University level courses offer office hours in which students can meet with instructors outside of scheduled class time to get additional help with course materials. Traditionally, these office hours are scheduled in a specific room in which an instructor or group of instructors move around a room and help students in a sporadic manner. While this model works for some courses, it is not one size fits all. Specifically, in courses with a large student to instructor ratio, this model gets too chaotic and difficult to handle, so a more structured and flexible solution is needed.

The Queue is a microservice used by courses to host open office hours. It was designed to be used by courses to remove themselves from the traditional office hours paradigm. It gives a more structured, organized, and simplified approach to office hours. Instead of hosting office hours in a specific room with an unstructured manner of answering questions, instructors can open an online queue system for their course in which students then will add themselves to the queue of questions. Instructors then work down the list of students to answer questions.
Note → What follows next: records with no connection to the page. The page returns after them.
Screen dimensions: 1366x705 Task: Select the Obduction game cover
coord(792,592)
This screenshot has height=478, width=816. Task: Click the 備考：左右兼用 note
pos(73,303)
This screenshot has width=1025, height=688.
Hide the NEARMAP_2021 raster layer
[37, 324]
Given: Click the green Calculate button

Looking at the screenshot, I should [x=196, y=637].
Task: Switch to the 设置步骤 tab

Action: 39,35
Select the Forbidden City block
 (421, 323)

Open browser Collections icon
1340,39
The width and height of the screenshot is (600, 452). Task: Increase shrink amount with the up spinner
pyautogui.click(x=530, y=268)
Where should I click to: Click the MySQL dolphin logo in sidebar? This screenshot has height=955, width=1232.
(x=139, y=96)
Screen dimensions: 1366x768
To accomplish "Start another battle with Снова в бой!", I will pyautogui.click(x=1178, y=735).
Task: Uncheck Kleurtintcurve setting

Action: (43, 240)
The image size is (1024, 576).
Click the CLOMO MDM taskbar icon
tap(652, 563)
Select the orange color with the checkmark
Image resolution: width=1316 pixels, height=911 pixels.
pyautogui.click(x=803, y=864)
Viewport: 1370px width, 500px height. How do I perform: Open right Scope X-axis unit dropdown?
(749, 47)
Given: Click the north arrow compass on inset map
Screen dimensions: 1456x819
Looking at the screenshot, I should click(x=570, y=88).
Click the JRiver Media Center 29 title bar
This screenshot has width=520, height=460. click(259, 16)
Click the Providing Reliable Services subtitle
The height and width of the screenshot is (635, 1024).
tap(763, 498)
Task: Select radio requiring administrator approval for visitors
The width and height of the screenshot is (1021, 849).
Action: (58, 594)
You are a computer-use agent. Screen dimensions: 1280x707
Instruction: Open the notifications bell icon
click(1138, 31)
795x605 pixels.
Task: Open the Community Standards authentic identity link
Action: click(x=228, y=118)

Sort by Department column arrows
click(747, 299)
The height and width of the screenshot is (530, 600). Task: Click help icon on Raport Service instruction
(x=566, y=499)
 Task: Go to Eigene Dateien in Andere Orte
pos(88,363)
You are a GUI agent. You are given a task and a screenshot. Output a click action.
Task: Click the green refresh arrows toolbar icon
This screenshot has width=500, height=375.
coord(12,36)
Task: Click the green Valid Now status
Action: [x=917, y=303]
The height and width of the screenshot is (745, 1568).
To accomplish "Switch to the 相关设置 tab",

This allows for much flexibility, as office hours are no longer tied down to a specific location. Questions can be answered strictly in a first come-first serve basis. Students can also see how many questions are unanswered, allowing them to decide if they have the time to come to office hours without physically going there beforehand to get that information. From an analytics perspective, the queue can allow for a course to analyze data about their office hours, for example figuring out the busiest times and staffing those times accordingly.

During the first year of using the queue, interesting uses have arisen from giving users access to a digital queuing tool. Beyond large classrooms, instructors are using the queue as a means of facilitating active learning inside the classroom, advising offices are using it to organize and streamline drop-in advising, and courses are using the queue as a reservation system for one-on-one tutoring sessions.

As the growth of the queue continues at the University of Illinois, several research projects are exploring the impact of the use of a digital queue in place of traditional office hours, the use of the queue in office hours, and interesting trends of data collected as part of the use of the queue in over nearly a dozen courses at Illinois.